6 month on the downtreand in MTR share price remains firmly in place, until this week when takeover rumours start to swirl...



> Mantra Group Limited (ASX: MTR) (Mantra) notes recent media speculation regarding possible corporate interest in Mantra.
> 
> Whilst it is Mantra’s policy not to comment on rumour or media speculation, Mantra confirms that it is not in discussions with any potential buyers.




This kind of announcement always crack me up. We have a policy to not comment... here's our comment.

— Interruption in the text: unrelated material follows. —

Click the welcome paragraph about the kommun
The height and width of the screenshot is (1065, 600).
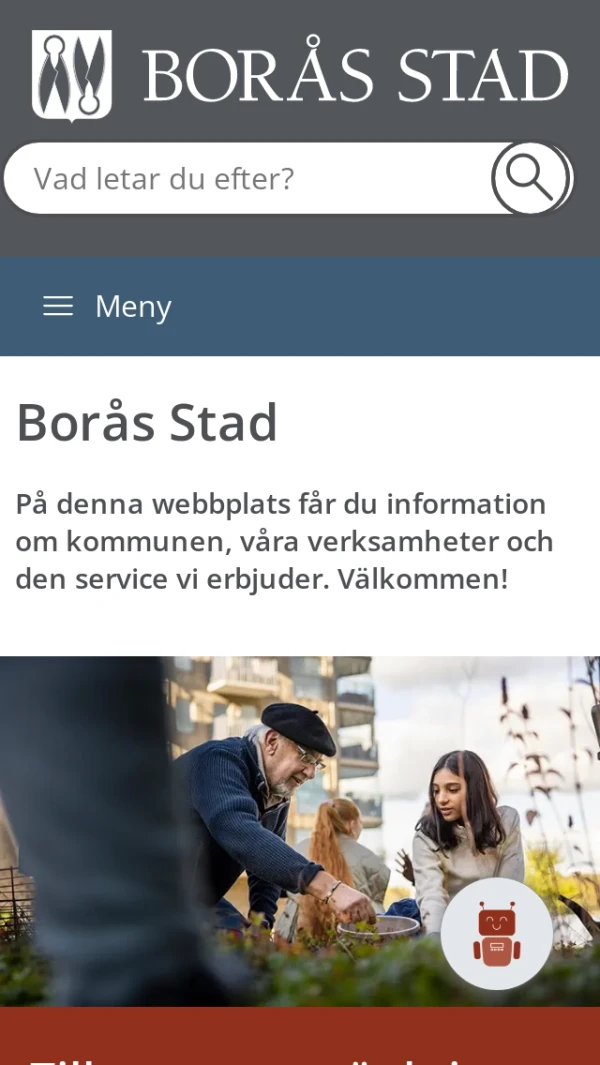(284, 542)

They should fine the management and directors and company secretary for violating company policy!


----------



## Boggo (9 October 2017)

This popped up in my weekly system scan but it left the station in a hurry without me this morning


----------



## jjbinks (2 May 2018)

Any ideas why the trading range has become so narrow over the last 6 months?


----------



## peter2 (2 May 2018)

AccorHotels will acquire all the shares of MTR for $3.96 by way of a scheme of arrangement.
This was announced Oct17. 

Whenever you notice a very narrow trading range, suspect a takeover offer then check.


----------



## jjbinks (2 May 2018)

thanks. should have looked at the news from october!


----------



## bigdog (18 May 2018)

*ASX ANN
MTR 5/04/2018 3:08:27 PM 
	

	
	
		
		

		
		
	


	







 Scheme Booklet Registered with ASIC
*
5 April 2018
Scheme Booklet registered with Australian Securities and Investment Commission
Mantra Group Limited (ASX:MTR) ("Mantra") is pleased to announce that the Australian Securities and
Investments Commission ("ASIC") has registered the Scheme Booklet in relation to the proposed
Scheme of Arrangement (“Scheme”), under which all Mantra shares will be acquired by AAPC Limited
(a subsidiary of Accor S.A.) ("AccorHotels").

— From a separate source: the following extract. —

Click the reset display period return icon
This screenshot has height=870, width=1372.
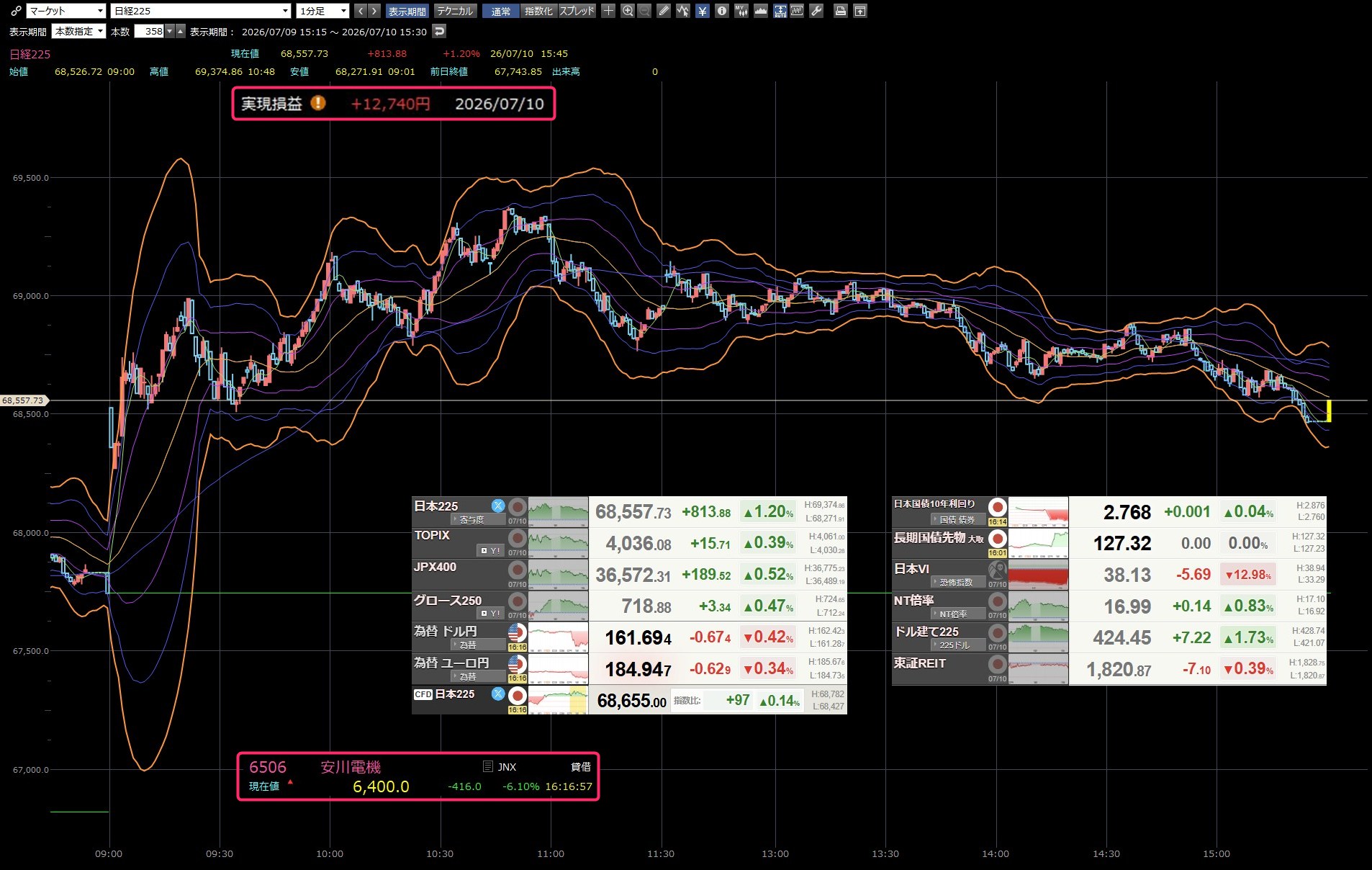click(x=439, y=31)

*Date of Scheme Meeting – to be held at Tower One – International Towers Sydney,
Level 46, 100 Barangaroo Avenue, Sydney NSW 2000.
10.00am (Sydney time)
on 18 May 2018*







3439


----------



## System (4 June 2018)

On June 1st, 2018, Mantra Group Limited (MTR) was removed from the ASX's official list in accordance with Listing Rule 17.11, following implementation of the scheme of arrangement between the Company and its shareholders in connection with the acquisition of all the issued capital in the Company by AAPC Limited (a subsidiary of Accor SA).


----------